- The records -
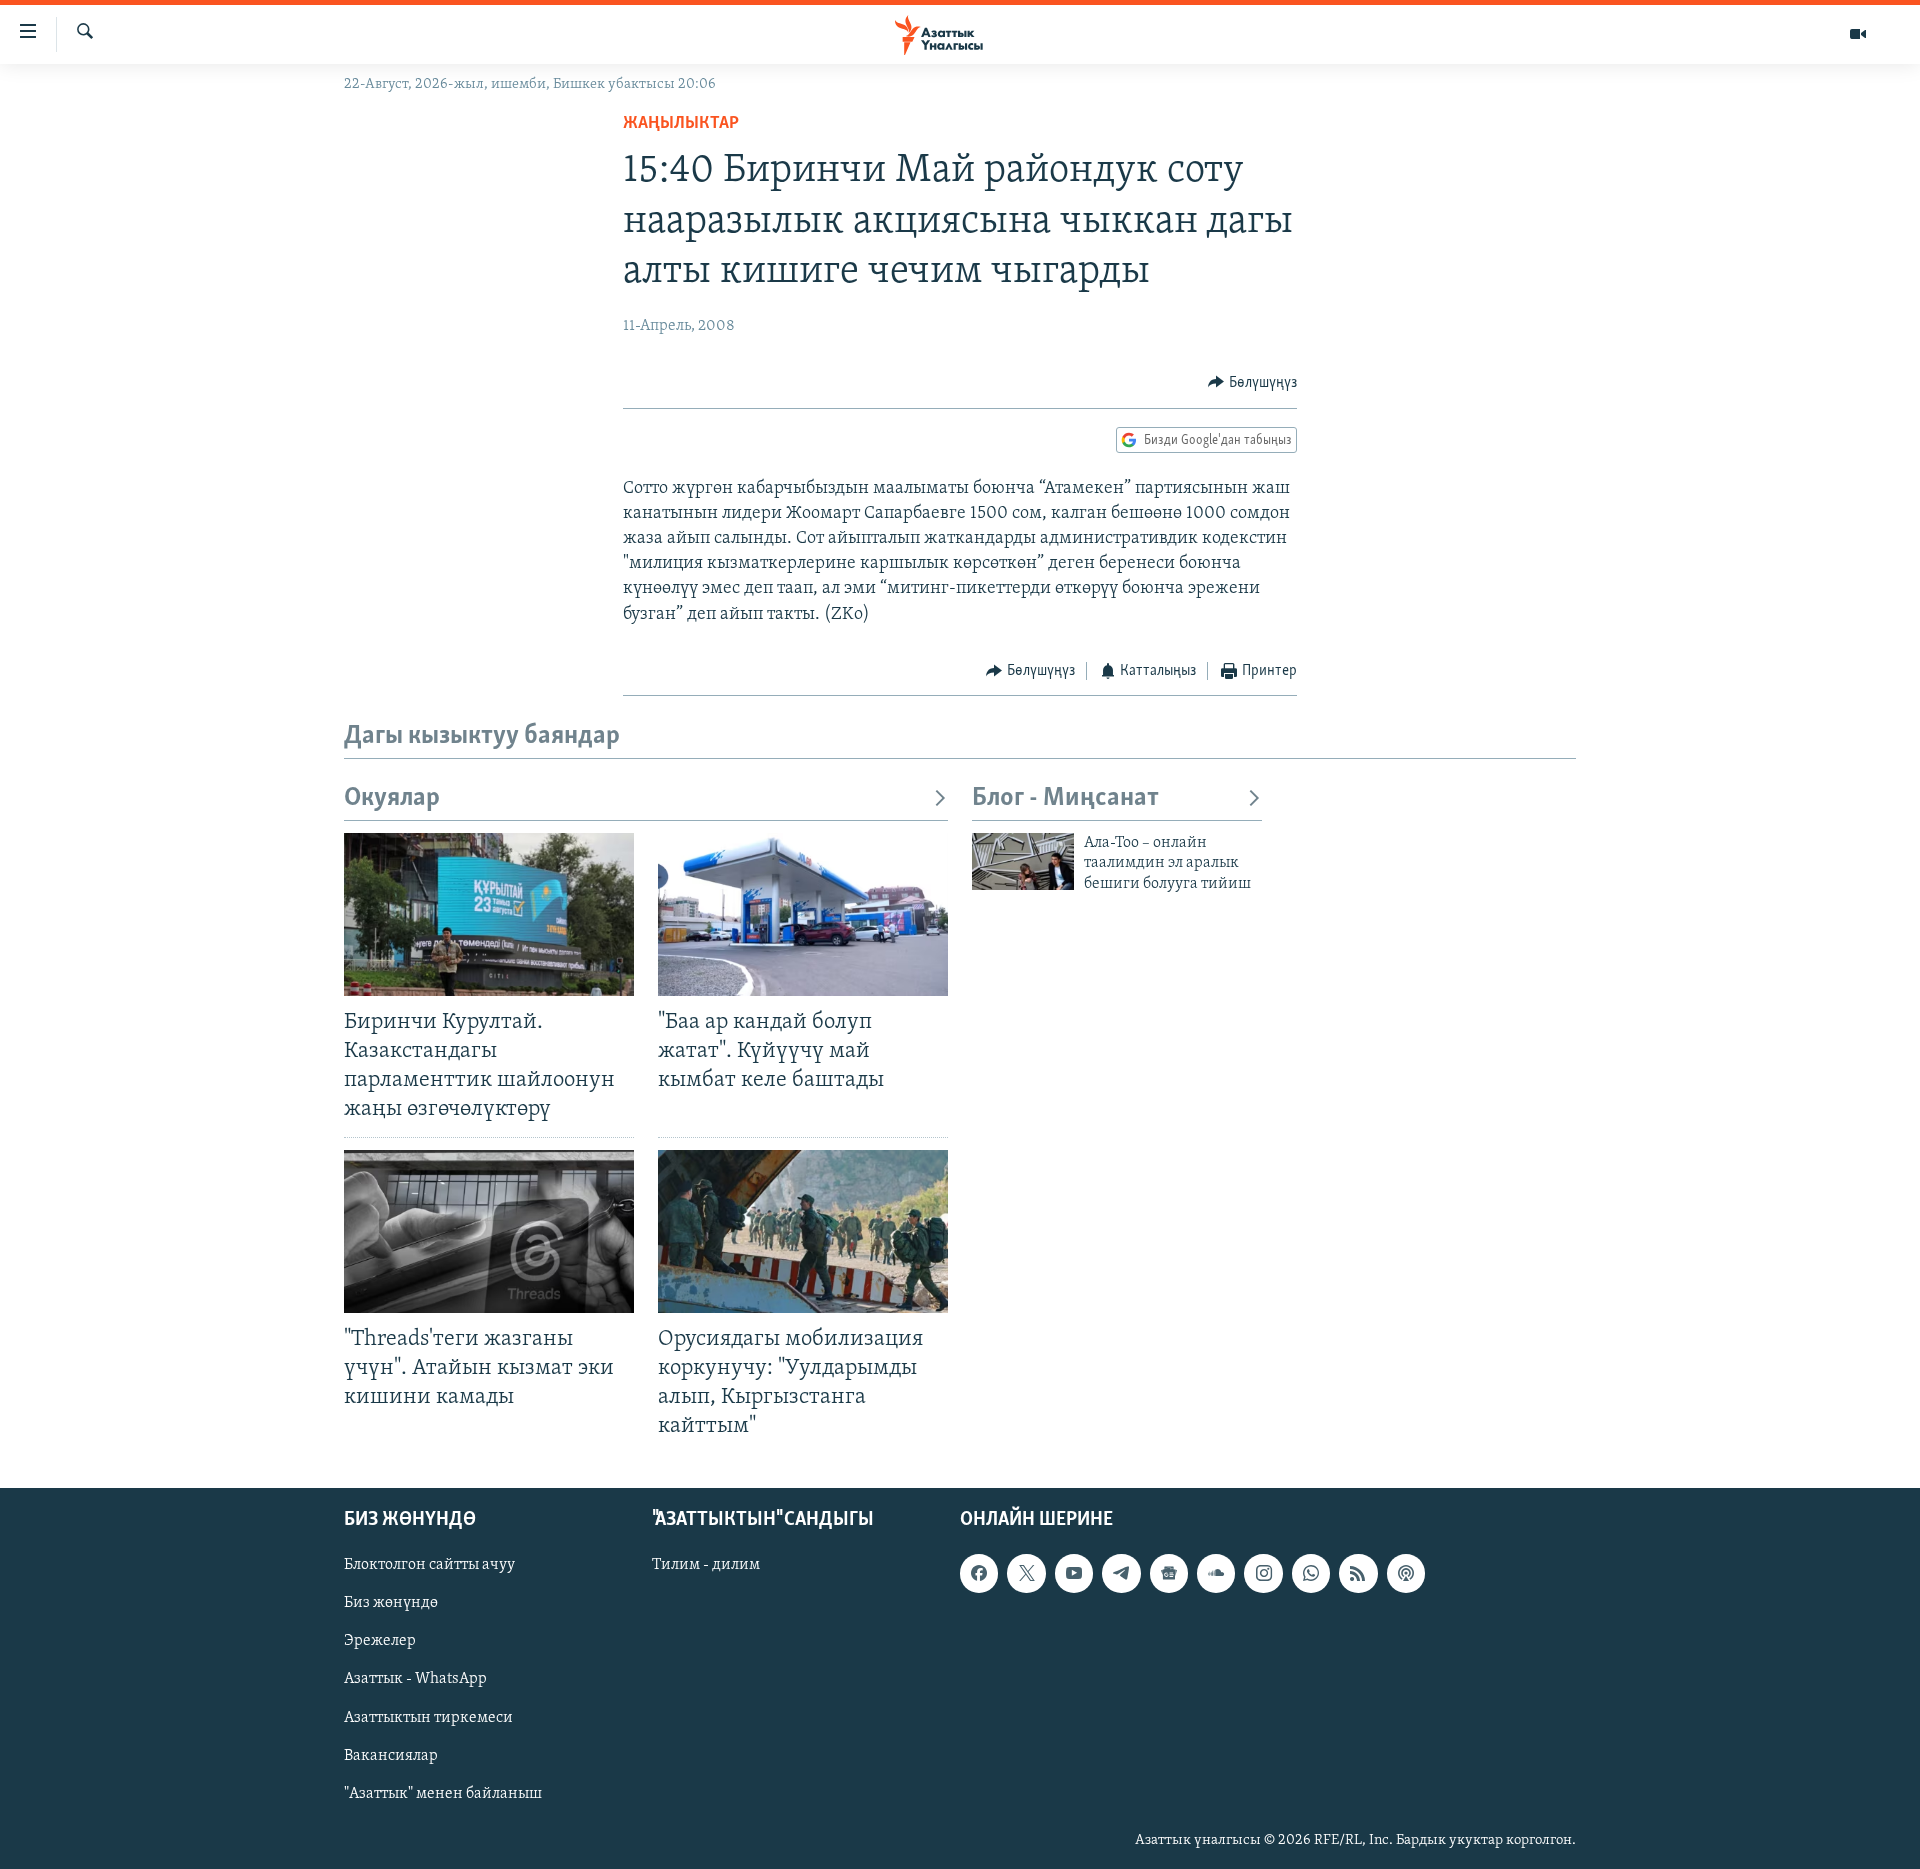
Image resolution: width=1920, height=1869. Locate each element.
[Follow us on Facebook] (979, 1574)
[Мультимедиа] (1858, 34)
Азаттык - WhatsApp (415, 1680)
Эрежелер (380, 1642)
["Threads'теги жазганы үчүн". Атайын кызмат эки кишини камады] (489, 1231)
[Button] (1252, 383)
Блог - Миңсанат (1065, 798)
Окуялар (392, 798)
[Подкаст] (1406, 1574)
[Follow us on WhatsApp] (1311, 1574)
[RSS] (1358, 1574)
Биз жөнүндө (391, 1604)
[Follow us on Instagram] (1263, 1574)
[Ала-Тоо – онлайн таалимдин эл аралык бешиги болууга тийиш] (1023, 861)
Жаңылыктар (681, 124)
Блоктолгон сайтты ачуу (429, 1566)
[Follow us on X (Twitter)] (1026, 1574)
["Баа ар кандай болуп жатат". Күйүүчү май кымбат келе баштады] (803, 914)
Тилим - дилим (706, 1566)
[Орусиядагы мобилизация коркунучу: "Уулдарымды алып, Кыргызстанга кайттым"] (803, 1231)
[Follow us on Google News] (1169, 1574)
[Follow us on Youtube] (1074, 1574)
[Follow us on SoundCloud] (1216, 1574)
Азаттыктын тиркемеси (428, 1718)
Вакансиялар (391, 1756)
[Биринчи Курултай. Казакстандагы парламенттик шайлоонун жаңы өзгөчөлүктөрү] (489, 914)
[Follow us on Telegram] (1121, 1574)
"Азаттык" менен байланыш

- Problem requirements -
Write out the lines from the one containing "Окуялар (392, 798)" through the last line of the records above. Include both of those lines and nothing else.

- Output of the exercise -
Окуялар (392, 798)
[Подкаст] (1406, 1574)
[Follow us on WhatsApp] (1311, 1574)
[RSS] (1358, 1574)
Биз жөнүндө (391, 1604)
[Follow us on Instagram] (1263, 1574)
[Ала-Тоо – онлайн таалимдин эл аралык бешиги болууга тийиш] (1023, 861)
Жаңылыктар (681, 124)
Блоктолгон сайтты ачуу (429, 1566)
[Follow us on X (Twitter)] (1026, 1574)
["Баа ар кандай болуп жатат". Күйүүчү май кымбат келе баштады] (803, 914)
Тилим - дилим (706, 1566)
[Орусиядагы мобилизация коркунучу: "Уулдарымды алып, Кыргызстанга кайттым"] (803, 1231)
[Follow us on Google News] (1169, 1574)
[Follow us on Youtube] (1074, 1574)
[Follow us on SoundCloud] (1216, 1574)
Азаттыктын тиркемеси (428, 1718)
Вакансиялар (391, 1756)
[Биринчи Курултай. Казакстандагы парламенттик шайлоонун жаңы өзгөчөлүктөрү] (489, 914)
[Follow us on Telegram] (1121, 1574)
"Азаттык" менен байланыш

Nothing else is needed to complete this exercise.